CECAM Flagship Workshop: Machine Learning of First Principles Observables
Dr. Simone Köcher

Workshop Overview
Recently, Machine Learning (ML) methods have penetrated almost all research areas in materials modelling and high-throughput materials screening. And yet the ML triumph has so far mainly focused on developing surrogate models for the potential energy surface (PES) with superior computational efficiency while retaining first principles accuracy. The approach to learn observable properties directly is just emerging and is challenged by several issues, which we intend to address.
The event is meant to support the development of a new collaborative, international network connecting different fields of research and integrating the young researchers community with the help of a scientifically diverse, interactive workshop.
General Information
Organisers:
- Simone S. Köcher (IEK-9, Forschungszentrum Jülich GmbH)
- Angela F. Harper (Fritz-Haber Institut der Max Planck Gesellschaft)
- Hanna Türk (École Polytechnique Fédérale de Lausanne)
- Elena Gelzinyte (Fritz-Haber Institut der Max Planck Gesellschaft)
Topics / Sessions:
ML of electron density and Hamiltonians
ML of electronic observables
ML of mechanical & magnetic observables
ML of spectroscopic observables
ML of reaction networks
Theoretical and experimental databases
Objectives
The majority of materials modelling with ML methods represents the (PES) of a material based on the assumption, that the total energy of the system can be decomposed into atomic contributions, which in a first approximation are described as a function of the local atomic environment [1,2]. However, several observables such as charge transfer, dipoles, and the material’s properties in an applied electric field are inherently non-local properties. First approaches [3,4] are able to include long range interactions in models for interatomic potentials. It remains an open question if or how these or other methods can be adapted for ML models of non-local observables.
In contrast to the scalar potential energy of a system, many properties are either vectors, like dipoles, or high rank tensors, like electric field gradients, or more complex properties, like density of states. First implementations encode tensorial properties in either rotationally invariant or equivariant representations [5,6,7]. Other approaches aim to learn the entire electron density in order to derive the observables [8,9,10]. However, the practical application to physical observables is still very limited. An open discussion of the concepts is necessary and will provide an essential contribution to the dissemination of the methods within the community.
The majority of materials and their observables are unambiguously described by the atomic structure features. Some properties however also depend on spin states, magnetic arrangement or atomic charges. Including information like atomic magnetic vectors or atomic charges in the feature vector is challenging and not many approaches exist [11,12] to solve the problem, which needs to be addressed to model key properties like charge transfer and spin waves.

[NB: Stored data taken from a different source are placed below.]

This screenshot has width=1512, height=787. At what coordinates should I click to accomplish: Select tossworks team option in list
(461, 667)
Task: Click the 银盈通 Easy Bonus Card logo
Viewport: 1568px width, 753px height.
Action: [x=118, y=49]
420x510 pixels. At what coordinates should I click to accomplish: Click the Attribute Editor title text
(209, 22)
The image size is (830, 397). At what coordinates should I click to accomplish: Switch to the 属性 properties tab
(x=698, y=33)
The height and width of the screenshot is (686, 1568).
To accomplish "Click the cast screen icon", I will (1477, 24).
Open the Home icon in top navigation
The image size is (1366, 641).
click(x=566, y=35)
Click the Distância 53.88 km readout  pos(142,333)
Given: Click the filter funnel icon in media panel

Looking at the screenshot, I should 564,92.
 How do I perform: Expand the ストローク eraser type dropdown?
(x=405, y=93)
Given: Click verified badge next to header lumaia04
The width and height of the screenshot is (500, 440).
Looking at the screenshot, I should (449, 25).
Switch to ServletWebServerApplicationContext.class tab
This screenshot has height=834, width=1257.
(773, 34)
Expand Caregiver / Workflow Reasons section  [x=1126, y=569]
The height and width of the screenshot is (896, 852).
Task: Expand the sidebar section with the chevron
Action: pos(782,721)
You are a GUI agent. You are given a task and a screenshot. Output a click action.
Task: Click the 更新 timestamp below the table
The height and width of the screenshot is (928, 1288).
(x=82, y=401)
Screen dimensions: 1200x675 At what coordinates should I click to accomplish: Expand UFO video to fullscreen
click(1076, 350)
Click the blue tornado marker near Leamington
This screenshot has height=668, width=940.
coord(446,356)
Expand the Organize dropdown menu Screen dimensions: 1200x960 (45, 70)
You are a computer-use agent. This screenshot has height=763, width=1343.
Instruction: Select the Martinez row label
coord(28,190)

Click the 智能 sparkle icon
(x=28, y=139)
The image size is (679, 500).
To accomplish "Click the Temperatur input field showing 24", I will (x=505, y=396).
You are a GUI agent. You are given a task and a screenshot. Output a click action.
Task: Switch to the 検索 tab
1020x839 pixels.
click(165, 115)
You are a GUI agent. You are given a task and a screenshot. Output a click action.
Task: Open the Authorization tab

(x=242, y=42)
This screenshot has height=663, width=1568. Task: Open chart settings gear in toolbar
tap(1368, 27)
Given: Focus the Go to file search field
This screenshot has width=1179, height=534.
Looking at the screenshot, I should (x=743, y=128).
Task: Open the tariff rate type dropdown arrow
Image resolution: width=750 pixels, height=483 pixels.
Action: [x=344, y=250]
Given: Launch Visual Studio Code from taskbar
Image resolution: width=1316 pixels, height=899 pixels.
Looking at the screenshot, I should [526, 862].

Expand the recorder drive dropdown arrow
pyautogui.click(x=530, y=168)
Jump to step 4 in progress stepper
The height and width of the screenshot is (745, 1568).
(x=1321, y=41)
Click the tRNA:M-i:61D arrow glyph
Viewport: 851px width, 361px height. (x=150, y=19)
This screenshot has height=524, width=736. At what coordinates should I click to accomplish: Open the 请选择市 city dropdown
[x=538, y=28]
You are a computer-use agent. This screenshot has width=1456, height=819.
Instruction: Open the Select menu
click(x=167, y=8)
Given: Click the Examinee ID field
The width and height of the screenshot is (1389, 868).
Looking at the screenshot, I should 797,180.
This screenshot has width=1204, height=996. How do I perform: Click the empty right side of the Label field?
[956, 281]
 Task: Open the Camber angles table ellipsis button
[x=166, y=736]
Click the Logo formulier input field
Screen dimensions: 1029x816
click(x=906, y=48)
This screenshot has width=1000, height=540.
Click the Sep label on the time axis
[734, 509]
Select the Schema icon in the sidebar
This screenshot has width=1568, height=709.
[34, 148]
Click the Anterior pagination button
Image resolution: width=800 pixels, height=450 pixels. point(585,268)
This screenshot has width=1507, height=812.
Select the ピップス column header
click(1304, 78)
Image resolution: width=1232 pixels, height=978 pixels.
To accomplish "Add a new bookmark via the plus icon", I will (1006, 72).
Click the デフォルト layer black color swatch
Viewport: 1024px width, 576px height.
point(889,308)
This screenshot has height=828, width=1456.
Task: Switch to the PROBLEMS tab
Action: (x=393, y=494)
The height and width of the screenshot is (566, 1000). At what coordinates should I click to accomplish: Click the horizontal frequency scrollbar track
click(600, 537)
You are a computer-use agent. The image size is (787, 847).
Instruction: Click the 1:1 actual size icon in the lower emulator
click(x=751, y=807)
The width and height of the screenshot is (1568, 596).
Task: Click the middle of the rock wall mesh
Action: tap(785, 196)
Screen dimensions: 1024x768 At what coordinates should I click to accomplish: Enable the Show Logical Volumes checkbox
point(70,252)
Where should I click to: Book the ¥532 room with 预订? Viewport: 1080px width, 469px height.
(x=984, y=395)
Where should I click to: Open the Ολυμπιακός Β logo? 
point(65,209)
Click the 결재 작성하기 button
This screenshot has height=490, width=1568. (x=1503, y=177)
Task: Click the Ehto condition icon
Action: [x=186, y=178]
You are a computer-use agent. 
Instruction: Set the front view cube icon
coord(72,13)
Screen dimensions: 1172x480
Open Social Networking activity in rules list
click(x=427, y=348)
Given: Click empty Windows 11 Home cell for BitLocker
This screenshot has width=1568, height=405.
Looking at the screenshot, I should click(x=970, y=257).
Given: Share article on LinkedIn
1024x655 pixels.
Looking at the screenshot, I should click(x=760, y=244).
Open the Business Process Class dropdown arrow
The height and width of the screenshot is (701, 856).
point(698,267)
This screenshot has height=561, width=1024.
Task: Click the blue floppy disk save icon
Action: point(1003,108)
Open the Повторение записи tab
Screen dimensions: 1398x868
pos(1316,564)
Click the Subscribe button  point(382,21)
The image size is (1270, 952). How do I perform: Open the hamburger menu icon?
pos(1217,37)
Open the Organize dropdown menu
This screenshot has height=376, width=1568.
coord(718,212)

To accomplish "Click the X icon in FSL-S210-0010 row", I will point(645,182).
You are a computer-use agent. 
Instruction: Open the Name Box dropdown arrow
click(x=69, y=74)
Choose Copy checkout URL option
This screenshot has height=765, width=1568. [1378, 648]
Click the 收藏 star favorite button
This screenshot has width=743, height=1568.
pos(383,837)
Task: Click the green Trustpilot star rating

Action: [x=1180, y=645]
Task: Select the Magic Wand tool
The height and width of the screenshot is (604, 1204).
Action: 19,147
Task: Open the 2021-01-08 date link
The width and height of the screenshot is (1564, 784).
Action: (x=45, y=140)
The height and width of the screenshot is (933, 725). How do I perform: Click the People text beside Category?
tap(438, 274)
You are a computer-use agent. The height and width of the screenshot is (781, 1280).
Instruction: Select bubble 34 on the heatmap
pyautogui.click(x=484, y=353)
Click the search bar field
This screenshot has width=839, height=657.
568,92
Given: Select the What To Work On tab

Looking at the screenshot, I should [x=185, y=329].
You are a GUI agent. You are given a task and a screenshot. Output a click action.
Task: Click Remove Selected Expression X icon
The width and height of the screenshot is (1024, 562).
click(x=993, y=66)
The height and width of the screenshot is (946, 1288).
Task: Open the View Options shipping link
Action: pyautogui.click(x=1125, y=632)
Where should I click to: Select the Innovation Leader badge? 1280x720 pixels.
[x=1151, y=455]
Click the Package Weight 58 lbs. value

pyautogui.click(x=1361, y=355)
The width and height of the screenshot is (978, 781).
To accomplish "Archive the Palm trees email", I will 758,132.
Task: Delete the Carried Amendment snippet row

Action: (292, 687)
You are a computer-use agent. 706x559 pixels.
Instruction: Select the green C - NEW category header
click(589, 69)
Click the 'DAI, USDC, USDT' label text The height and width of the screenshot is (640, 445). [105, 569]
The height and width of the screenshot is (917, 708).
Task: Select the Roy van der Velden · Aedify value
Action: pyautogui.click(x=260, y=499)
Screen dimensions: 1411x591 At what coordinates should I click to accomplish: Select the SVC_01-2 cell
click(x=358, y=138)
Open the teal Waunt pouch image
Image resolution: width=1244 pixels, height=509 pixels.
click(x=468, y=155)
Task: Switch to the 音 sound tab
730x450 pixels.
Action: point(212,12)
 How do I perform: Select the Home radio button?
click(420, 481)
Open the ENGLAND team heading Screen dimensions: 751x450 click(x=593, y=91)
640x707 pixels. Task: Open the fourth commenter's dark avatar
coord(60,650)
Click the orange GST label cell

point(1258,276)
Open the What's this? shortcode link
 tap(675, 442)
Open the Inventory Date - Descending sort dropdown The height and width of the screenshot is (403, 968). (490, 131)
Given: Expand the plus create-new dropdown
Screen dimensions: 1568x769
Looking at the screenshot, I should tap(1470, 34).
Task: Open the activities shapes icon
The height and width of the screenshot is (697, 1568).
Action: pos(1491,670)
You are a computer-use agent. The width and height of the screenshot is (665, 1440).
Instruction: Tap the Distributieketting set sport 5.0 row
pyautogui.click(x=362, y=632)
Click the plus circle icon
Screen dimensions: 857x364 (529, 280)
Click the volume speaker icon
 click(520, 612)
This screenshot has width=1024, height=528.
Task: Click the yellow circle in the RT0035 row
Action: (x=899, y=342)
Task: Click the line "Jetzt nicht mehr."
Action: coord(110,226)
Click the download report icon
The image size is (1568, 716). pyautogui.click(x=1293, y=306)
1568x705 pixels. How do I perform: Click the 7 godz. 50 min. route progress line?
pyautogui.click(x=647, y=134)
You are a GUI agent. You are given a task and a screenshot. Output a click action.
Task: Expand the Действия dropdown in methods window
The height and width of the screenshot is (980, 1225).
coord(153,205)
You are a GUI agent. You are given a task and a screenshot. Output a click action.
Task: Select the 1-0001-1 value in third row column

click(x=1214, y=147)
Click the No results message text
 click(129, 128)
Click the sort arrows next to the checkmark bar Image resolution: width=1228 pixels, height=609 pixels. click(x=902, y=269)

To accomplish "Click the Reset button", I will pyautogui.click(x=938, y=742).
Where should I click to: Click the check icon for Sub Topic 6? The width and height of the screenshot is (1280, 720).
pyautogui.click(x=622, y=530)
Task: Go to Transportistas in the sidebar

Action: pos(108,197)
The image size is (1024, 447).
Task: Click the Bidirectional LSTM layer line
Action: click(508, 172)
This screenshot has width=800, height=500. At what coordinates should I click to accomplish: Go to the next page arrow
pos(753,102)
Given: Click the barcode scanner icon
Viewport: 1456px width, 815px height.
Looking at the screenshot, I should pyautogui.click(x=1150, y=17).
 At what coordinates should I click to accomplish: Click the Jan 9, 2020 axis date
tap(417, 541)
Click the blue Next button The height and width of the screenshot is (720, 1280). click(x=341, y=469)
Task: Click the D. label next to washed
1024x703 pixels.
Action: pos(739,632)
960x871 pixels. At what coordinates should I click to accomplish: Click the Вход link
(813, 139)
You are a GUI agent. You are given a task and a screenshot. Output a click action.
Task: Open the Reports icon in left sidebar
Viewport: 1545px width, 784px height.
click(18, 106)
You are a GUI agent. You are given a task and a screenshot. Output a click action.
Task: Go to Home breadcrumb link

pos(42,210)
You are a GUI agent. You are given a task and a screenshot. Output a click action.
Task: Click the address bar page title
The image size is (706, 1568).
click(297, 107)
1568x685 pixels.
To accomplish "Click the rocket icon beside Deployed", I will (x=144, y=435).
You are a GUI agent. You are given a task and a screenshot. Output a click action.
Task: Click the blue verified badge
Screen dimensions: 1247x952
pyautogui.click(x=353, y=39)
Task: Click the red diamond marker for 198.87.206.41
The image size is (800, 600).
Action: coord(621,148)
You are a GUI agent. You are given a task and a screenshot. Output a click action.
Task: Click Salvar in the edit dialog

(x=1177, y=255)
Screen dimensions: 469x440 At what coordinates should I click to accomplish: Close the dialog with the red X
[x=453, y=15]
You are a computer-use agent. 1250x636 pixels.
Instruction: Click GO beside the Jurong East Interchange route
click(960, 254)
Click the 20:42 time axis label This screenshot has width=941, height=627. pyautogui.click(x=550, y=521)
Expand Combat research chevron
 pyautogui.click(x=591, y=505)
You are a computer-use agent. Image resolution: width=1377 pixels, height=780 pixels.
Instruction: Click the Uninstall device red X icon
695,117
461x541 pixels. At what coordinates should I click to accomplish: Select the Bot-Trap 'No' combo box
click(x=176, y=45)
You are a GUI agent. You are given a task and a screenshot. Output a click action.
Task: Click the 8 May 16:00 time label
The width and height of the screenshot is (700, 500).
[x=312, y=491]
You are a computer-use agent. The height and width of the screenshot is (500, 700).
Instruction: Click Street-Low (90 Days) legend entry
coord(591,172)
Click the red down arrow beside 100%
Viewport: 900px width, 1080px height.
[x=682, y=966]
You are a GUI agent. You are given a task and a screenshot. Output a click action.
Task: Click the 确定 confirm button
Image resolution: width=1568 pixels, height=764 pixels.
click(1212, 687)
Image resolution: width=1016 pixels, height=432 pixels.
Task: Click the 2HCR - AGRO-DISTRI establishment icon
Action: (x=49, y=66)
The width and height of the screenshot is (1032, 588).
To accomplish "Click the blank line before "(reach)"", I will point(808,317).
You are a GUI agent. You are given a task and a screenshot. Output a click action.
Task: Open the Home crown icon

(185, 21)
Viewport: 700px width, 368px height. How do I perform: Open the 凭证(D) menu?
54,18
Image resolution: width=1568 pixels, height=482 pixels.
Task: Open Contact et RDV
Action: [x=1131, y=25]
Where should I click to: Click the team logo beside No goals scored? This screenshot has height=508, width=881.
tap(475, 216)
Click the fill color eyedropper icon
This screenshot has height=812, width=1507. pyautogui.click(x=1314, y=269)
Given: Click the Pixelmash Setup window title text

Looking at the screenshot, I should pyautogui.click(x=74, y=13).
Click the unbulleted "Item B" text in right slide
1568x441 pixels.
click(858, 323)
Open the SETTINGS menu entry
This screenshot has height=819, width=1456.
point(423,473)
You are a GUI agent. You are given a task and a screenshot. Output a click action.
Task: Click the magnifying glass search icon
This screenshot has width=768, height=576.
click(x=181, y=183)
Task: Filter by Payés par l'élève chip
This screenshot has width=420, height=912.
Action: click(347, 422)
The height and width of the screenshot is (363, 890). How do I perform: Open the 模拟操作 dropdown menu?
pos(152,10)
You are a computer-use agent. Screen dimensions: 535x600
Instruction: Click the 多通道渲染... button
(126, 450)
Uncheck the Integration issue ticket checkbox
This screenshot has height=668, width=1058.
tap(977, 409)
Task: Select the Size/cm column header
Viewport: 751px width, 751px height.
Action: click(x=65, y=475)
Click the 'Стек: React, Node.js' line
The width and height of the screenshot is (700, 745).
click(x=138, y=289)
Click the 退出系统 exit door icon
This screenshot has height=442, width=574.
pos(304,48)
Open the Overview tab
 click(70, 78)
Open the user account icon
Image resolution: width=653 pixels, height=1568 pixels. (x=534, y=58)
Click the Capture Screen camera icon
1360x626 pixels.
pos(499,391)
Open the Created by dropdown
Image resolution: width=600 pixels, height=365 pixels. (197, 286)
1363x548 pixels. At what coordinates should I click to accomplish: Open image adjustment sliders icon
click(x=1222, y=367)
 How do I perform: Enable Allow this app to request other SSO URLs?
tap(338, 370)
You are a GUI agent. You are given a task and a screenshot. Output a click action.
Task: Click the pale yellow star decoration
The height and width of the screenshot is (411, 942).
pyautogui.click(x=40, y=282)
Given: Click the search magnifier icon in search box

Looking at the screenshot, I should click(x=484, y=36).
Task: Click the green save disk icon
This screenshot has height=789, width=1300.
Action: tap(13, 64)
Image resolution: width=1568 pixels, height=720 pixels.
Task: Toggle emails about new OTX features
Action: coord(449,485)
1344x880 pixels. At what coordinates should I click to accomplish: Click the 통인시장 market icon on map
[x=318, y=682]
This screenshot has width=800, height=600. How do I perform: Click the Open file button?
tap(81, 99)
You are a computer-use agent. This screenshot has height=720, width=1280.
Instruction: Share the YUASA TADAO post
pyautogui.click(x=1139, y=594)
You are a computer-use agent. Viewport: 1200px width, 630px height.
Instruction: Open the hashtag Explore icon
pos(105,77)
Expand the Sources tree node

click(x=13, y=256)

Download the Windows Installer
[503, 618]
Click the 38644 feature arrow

The accuracy and performance of any ML model depends critically on the extent and diversity of its training dataset. The different available databases [13,14,15,16] of ‘synthetic’ first principle material properties provide a valuable wealth of information, but approaches to combine data have yet to be developed. Other databases [17,18,19] complement the available information by experimental data. The question remains, whether or how to combine experimental and theoretical data on equal footing in order to pool the available resources. The workshop aims to tackle the challenges in the fledgling field of ML of observables covering spectroscopic, electronic, thermodynamic, magnetic, and mechanical properties as well as ML approaches to predict the electron density.
We gratefully acknowledge the support by CECAM, the Psi-k Charity, Deutsche Forschungsgemeinschaft, and the Max-Planck-Gesellschaft.